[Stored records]
□ □ □ □

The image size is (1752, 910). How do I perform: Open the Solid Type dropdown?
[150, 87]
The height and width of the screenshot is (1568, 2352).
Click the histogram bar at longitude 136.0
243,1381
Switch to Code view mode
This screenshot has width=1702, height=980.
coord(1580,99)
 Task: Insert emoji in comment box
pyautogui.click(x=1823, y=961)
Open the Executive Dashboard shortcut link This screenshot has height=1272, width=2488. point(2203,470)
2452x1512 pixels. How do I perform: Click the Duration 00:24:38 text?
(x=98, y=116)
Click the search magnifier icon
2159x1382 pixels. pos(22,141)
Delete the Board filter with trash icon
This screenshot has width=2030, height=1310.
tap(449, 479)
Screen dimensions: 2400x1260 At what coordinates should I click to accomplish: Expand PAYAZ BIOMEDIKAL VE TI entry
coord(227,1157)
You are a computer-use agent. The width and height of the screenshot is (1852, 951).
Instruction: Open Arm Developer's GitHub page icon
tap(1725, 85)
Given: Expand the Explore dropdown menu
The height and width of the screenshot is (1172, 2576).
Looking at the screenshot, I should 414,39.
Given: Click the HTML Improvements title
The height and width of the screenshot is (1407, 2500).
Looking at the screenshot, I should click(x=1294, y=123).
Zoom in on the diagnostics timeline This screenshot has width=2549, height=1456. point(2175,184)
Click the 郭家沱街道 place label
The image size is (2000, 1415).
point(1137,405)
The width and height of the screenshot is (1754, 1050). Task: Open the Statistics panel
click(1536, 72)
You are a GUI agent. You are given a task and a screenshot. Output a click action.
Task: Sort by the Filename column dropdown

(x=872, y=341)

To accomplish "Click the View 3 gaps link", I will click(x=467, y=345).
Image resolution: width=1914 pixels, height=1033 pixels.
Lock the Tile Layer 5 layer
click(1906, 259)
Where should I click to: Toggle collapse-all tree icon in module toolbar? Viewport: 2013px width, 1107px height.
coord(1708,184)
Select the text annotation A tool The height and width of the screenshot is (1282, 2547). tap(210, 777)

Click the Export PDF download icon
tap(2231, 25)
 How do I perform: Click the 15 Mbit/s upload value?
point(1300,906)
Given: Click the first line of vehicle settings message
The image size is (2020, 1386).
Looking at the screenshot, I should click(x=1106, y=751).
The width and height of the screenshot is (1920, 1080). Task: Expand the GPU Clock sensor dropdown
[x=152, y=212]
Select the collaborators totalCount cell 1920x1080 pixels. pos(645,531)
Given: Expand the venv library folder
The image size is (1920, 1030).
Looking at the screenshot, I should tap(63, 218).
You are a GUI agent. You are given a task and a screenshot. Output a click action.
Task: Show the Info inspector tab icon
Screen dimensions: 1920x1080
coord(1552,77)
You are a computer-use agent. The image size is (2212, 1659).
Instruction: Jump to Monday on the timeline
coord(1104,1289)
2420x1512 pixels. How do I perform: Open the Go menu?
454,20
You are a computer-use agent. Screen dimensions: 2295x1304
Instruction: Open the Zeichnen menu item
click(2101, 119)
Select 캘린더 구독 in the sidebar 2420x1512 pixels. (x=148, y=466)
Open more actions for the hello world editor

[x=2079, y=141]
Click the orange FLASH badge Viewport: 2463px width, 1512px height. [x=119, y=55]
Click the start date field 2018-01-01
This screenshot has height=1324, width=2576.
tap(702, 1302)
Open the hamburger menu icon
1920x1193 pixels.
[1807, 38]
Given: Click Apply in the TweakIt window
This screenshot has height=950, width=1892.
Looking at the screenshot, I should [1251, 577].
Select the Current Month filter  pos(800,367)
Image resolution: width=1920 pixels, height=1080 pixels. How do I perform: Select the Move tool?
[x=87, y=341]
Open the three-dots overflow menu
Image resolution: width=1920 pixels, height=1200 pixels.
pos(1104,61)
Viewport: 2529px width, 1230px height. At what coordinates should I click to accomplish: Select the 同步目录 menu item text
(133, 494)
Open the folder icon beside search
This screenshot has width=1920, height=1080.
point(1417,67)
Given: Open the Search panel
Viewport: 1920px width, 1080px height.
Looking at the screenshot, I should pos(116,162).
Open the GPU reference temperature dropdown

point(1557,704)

□ □ □ □

__Task directions__: Report how many lines of the data contain the word "computer", using the number alone.

__Solution for this problem__: 3